Por votação unânime, a 17ª Câmara Cível do TJRS negou provimento à ação de indenização, por perdas e danos, contra empresa que utilizava cópias de programa de informática nas filiais. O Colegiado constatou que a empresa que desenvolveu o software tinha ciência do uso nas demais unidades da companhia, pois prestou assistência técnica durante anos.

Por votação unânime, a 17ª Câmara Cível do TJRS negou provimento à ação de indenização, por perdas e danos, contra empresa que utilizava cópias de programa de informática nas filiais.
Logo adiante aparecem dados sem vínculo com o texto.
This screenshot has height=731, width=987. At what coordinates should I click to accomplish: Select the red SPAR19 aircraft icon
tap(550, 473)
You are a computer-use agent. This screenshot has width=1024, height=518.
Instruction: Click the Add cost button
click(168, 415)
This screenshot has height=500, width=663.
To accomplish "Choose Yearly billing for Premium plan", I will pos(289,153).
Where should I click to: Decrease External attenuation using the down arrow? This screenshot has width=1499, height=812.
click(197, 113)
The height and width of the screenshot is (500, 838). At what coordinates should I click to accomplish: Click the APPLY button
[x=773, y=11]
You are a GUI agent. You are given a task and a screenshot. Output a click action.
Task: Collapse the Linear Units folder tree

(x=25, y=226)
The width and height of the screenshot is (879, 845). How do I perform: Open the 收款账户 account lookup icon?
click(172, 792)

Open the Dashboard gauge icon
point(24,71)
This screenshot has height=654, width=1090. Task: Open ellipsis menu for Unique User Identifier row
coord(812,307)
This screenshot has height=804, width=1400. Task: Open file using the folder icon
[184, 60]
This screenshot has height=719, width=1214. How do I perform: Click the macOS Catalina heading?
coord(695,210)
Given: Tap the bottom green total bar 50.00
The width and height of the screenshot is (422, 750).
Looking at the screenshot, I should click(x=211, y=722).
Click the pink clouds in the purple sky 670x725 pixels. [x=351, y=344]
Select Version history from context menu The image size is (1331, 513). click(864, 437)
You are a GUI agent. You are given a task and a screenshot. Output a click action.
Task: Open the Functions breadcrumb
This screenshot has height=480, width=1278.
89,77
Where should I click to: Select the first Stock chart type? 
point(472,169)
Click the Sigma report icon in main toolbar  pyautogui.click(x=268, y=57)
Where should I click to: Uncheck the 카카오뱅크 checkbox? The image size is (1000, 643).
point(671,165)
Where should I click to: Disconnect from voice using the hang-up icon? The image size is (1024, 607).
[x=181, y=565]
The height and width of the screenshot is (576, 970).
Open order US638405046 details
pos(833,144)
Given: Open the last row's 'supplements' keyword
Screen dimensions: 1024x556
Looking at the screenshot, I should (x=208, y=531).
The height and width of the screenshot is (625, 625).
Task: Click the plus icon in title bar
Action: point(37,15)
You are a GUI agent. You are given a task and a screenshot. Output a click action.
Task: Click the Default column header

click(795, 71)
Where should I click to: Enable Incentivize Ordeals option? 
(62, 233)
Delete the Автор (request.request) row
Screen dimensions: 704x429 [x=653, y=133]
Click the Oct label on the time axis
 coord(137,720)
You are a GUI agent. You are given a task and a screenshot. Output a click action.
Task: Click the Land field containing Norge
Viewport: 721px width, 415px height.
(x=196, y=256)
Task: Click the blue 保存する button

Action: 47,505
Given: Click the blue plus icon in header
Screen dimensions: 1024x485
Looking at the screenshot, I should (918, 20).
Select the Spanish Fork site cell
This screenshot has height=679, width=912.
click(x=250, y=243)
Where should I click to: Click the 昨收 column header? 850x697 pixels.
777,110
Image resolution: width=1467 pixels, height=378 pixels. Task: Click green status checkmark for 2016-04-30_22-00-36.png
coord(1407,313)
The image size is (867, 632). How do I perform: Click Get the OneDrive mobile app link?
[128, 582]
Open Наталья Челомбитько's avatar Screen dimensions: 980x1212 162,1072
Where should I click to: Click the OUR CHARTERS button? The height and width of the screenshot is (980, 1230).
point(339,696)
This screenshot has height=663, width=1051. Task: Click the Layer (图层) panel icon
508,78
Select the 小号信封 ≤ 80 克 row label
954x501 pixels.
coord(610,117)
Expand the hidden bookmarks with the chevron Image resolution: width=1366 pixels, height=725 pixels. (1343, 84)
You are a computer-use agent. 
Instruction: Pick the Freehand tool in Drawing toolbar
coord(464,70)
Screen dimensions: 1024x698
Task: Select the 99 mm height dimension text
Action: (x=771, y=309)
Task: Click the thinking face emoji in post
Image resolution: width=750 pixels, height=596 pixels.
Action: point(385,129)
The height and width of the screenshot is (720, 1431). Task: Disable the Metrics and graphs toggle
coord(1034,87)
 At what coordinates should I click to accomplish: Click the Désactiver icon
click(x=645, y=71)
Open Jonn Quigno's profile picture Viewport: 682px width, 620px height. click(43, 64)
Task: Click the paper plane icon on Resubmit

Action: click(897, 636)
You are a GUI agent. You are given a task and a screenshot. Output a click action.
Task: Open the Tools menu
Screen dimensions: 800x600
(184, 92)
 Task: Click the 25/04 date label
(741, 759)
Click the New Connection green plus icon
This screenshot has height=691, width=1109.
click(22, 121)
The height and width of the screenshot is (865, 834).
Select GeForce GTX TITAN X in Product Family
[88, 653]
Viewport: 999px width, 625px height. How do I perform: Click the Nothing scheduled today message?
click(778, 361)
O Colegiado constatou que a empresa que desenvolveu o software tinha ciência do uso nas demais unidades da companhia, pois prestou assistência técnica durante anos.

Em 1990 o autor, Reny Arthur Zimmermann Filho, firmou contrato que previa o fornecimento de uma cópia do software Master Control para uso de Indústria de Móveis Escolares Cequipel LTDA. Na época, essa estava sediada em Porto Alegre, mas com o tempo expandiu-se para outras regiões do Brasil e exterior. Defendeu que o acordo feito era válido somente para a unidade gaúcha e que cópias não-autorizadas foram instaladas nas demais filiais.

A Cequipel informou que o programa foi adaptado para outras áreas, necessitando de atualização permanente. As instalações e a manutenção foram realizadas pelo autor, que se deslocou por diversas vezes às outras unidades. Segundo a empresa, momento da implantação do software já existiam outras instalações nas cidades de Florianópolis, Curitiba e São Paulo.

Segundo a relatora do recurso, Desembargadora Elaine Harzheim Macedo, somente após o cancelamento do contrato de prestação de serviços o autor procurou saber sobre as cópias existentes. Para a magistrada, a pretensão indenizatória de perdas e danos deve ser devidamente comprovada por meio dos prejuízos sofridos, o que não se verificou nesse caso. “Não se entende por qual razão ele ingressou com pedido de indenização após 10 anos. O autor tinha conhecimento de todas as cópias do programa, faz entender que tenha obtido algum ganho com a situação”.